> [Task instructions]
#1 In the article on the MLB season opener in Seoul below, condense the paragraph beginning "The first batter of the MLB season" into a shorter version that keeps its main facts.
#2 Resume the article on the MLB season opener in Seoul after its last sentence, keeping its subject and tone.

> [Document section]
────────────────

Unless you set an alarm, you probably won’t be awake for the first pitch of the MLB regular season. At 7:05 Wednesday evening in Seoul—that’s 6:05 a.m. ET/3:05 a.m. PT in the States—the Los Angeles Dodgers and San Diego Padres will square off in the first of two games that count toward the standings. It’s the first time regular-season games have been played in South Korea and the first time in five years that the MLB season has started outside the U.S.
The Seoul series is a star-studded matchup between nominal NL West rivals, featuring seven of the sport’s projected top 40 position players and eight of the projected top 50 pitchers. The Dodgers and Padres both played “checkbook baseball” this winter, to borrow a phrase from Cardinals pitcher Miles Mikolas, albeit in different ways. The Dodgers distributed checks—committing more than $1 billion to Shohei Ohtani, Yoshinobu Yamamoto, Tyler Glasnow, and other prominent players—while the Padres tore them up, trimming payroll following the spending spree that culminated in them missing the 2023 postseason. Despite the death of owner Peter Seidler, hyperactive Padres president of baseball operations A.J. Preller was at it again, as the Friars followed last year’s unlucky campaign with a tumultuous offseason that saw them trade away their best hitter (Juan Soto) and trade for their projected best pitcher (Dylan Cease).
To greet these two games between two teams, let’s conduct two investigations. We’ll focus on one potentially historic aspect of each roster: the Dodgers’ ridiculous top of the lineup, and the Padres’ “Oops! All shortstops” defense.
The Dodgers: As Easy as 1, 2, 3
The first batter of the MLB season will be 2023 NL MVP runner-up Mookie Betts. Things won’t get much easier for Padres starting pitcher Yu Darvish after that: Next up will be 2023 AL MVP Shohei Ohtani, followed by 2023 NL MVP bronze medalist Freddie Freeman. That’s three of the top eight projected hitters in MLB, batting back-to-back-to-back (or as John Sterling might say, back-to-back and belly-to-belly). They’ve already combined for 11 Silver Slugger awards, 17 All-Star selections (without double-counting Ohtani’s two-way appearances), and 18 top-10 MVP finishes, and all three players remain at or near the peak of their powers at the plate.

────────────────

> [Material shown]
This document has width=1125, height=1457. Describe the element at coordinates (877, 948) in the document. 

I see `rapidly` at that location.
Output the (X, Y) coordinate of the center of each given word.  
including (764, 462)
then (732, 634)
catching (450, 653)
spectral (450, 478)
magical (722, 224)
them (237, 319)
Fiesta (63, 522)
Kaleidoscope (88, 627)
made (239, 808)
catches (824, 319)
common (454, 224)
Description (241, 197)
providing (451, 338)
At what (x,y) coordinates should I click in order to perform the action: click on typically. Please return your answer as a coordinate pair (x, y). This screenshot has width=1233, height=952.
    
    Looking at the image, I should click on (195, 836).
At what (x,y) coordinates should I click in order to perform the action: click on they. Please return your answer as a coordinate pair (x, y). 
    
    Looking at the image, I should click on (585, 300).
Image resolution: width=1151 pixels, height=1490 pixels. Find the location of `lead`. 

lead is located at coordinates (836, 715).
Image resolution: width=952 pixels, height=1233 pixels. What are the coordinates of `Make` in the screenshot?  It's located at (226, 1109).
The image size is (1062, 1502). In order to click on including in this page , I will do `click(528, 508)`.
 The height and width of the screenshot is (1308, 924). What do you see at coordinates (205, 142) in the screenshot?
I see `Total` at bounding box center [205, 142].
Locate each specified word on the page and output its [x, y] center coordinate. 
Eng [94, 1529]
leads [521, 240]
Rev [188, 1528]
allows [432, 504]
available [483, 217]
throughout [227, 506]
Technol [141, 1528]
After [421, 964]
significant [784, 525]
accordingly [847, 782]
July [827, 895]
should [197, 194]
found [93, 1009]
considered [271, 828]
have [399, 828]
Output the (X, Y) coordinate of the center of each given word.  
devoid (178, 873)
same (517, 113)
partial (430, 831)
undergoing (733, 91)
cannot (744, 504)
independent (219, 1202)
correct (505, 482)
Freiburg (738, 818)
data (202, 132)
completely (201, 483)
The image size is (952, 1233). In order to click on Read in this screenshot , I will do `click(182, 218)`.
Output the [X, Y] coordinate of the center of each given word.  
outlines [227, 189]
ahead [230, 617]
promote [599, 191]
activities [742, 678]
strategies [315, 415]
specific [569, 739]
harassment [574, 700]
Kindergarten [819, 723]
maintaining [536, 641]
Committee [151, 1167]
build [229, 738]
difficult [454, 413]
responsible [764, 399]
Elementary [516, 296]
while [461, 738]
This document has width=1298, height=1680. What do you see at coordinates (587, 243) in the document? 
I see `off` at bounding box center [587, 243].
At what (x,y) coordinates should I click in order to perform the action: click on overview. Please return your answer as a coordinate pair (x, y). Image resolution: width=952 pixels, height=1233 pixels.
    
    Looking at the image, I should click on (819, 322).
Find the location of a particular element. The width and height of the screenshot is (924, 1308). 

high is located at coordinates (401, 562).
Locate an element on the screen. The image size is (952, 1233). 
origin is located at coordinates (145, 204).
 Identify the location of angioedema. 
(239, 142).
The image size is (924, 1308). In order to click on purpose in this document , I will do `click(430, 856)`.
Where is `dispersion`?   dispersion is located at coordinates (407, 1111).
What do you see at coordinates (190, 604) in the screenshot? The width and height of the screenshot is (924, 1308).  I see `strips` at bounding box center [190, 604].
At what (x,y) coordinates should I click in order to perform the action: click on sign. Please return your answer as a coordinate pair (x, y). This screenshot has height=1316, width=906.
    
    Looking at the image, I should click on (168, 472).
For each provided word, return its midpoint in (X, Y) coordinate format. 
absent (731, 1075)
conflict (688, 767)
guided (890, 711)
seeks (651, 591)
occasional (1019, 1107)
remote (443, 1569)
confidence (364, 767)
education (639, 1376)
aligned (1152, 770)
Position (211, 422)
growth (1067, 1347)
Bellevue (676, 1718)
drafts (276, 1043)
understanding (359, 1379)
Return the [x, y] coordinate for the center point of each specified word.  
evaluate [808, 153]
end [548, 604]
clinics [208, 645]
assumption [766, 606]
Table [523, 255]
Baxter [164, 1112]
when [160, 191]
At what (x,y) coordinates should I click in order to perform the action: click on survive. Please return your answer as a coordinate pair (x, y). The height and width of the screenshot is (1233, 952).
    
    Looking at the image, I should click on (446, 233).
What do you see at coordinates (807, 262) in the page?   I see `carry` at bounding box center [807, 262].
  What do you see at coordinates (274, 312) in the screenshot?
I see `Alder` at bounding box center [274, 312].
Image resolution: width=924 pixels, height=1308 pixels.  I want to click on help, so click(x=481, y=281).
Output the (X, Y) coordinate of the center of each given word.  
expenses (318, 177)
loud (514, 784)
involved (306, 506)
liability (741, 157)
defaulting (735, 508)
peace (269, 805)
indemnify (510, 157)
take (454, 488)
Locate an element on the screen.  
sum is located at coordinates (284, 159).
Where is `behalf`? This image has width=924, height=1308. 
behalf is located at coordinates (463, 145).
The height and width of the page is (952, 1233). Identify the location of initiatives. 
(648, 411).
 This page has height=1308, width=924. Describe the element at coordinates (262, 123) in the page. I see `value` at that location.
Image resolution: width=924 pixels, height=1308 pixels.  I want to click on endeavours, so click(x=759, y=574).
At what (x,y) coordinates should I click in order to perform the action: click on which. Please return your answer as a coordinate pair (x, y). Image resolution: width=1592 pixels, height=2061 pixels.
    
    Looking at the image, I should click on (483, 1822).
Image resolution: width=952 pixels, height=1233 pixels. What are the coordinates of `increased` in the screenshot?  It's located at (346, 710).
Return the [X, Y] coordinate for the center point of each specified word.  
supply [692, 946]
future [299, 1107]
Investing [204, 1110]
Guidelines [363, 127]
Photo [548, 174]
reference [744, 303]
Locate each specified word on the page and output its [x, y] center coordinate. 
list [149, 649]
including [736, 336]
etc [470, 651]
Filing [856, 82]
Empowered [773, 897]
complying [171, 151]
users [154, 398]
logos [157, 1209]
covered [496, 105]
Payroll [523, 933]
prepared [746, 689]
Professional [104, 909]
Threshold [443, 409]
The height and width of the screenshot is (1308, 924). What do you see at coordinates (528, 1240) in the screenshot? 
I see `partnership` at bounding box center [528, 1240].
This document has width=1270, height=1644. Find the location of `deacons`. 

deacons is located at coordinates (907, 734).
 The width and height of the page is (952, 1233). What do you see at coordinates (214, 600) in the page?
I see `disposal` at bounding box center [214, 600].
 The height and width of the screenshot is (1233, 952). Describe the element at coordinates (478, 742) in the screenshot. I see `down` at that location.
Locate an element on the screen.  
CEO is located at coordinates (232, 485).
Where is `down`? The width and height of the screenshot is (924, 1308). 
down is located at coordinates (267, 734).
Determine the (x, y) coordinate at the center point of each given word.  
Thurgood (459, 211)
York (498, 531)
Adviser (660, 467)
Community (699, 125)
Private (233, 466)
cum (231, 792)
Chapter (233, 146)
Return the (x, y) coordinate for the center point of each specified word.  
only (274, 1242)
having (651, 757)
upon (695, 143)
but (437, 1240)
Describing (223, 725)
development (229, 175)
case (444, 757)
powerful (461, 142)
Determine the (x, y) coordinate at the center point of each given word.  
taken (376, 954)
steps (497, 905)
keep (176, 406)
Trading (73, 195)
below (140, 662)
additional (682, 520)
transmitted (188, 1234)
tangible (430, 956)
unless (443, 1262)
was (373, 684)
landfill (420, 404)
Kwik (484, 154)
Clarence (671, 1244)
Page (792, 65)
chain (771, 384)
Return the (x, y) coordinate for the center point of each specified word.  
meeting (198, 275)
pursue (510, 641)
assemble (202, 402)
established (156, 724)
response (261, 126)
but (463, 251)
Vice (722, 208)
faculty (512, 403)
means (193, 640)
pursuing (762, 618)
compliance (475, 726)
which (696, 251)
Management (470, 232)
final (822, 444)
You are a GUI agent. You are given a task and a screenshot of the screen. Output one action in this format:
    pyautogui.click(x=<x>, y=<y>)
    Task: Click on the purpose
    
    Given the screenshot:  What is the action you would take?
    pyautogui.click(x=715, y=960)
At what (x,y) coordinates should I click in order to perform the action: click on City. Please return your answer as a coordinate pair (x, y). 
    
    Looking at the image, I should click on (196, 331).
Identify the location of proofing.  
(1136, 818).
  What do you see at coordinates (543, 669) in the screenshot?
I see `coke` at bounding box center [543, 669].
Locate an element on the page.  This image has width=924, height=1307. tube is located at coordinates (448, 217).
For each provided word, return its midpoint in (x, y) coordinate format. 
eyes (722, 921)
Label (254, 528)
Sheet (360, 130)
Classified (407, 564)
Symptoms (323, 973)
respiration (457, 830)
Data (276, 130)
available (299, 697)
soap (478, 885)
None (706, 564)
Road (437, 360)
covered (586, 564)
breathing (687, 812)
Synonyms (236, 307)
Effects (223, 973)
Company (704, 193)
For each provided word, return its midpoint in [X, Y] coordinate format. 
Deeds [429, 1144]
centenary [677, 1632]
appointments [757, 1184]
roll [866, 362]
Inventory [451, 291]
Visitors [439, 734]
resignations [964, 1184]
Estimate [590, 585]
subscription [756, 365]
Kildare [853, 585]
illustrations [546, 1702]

────────────────

> [Task-by-task results]
#1 Mookie Betts, the 2023 NL MVP runner-up, will be the season's first batter. Shohei Ohtani, the 2023 AL MVP, and Freddie Freeman, third in 2023 NL MVP voting, will follow him against Padres starter Yu Darvish. These three of MLB's top eight projected hitters, batting consecutively, have combined for 11 Silver Slugger awards, 17 All-Star selections, and 18 top-10 MVP finishes, and all three remain at or near their peak at the plate.

#2
Both Betts and Ohtani have leadoff experience, and all three have hit second and third, so the Dodgers can’t really go wrong with these offensive forces in any order. But Betts has batted best and most often in the top spot, Ohtani has historically excelled as a no. 2 hitter, and Freeman has hit third more often than not, so Betts-Ohtani-Freeman it is. That alignment allows Dodgers manager Dave Roberts to stack speed at the top of his lineup—though the slower Freeman, who somehow keeps improving, has become a great base runner—while ensuring that the free-swinging Ohtani gets plenty of pitches to hit. “As a manager, you start trying to formulate a lineup and see how it looks on paper,” Roberts said last month. “You get a big glow on your face when you look at Ohtani, Freeman, and Betts.” Opponents, presumably, get big frowns on their faces instead.
FanGraphs’ depth chart projections—which blend the outputs of the ZiPS and Steamer systems—peg Betts (142), Ohtani (141), and Freeman (141) for wRC+ marks above 140, or 40 percent above the MLB average. Other high-performing projection systems, such as ATC and THE BAT X, have them higher (146/147 for Betts, 155/161 for Ohtani, and 145/143 for Freeman), though even those more optimistic marks may seem conservative compared to their actual stats last season (167, 180, and 163, respectively). All three will be 30 or older by this year’s All-Star Game, so the algos expect some age-related decline, but these forecasts for modest dips aren’t insults; few hitters of any age have true-talent estimates as high.
This spring, the Dodgers’ dynamic trio has largely lived up to its billing. Ohtani, who’s barred from the mound as he rehabs from September elbow surgery—don’t worry, the Dodgers have the game’s projected top rotation (and a top-five projected bullpen) without him—has slashed .500/.577/.909 (286 wRC+) amid the publicity surrounding his newly public love life. Betts has been nearly as locked in, slashing .441/.513/.618 (207 wRC+). Only Freeman, at a comparatively pedestrian .281/.324/.625, has been below the 140 wRC+ mark, albeit barely (he’s sitting at 135, not counting his single, double, and homer in an exhibition game against the KBO’s Kiwoom Heroes on Saturday).
One can imagine many more games like the Dodgers’ March 3 victory against the Rockies, in which Betts, Ohtani, and Freeman kicked off the bottom half of the first with three consecutive singles, and the trio ultimately combined for seven of the team’s 11 hits and five of its seven runs scored. Cleanup hitter Will Smith is going to drive in a ton of runs this season—unless Freeman keeps clearing the bases himself. Plus, L.A.’s lineup (unlike San Diego’s) isn’t just a few stars followed by a bunch of scrubs. Even the worst of the team’s projected regulars against righties project to be average—and that’s assuming that the pitchers who face them aren’t exhausted by running the gauntlet of Betts, Ohtani, and Freeman. That’s a lot of offense for Dodgers lovers to look forward to and Dodgers haters to dread.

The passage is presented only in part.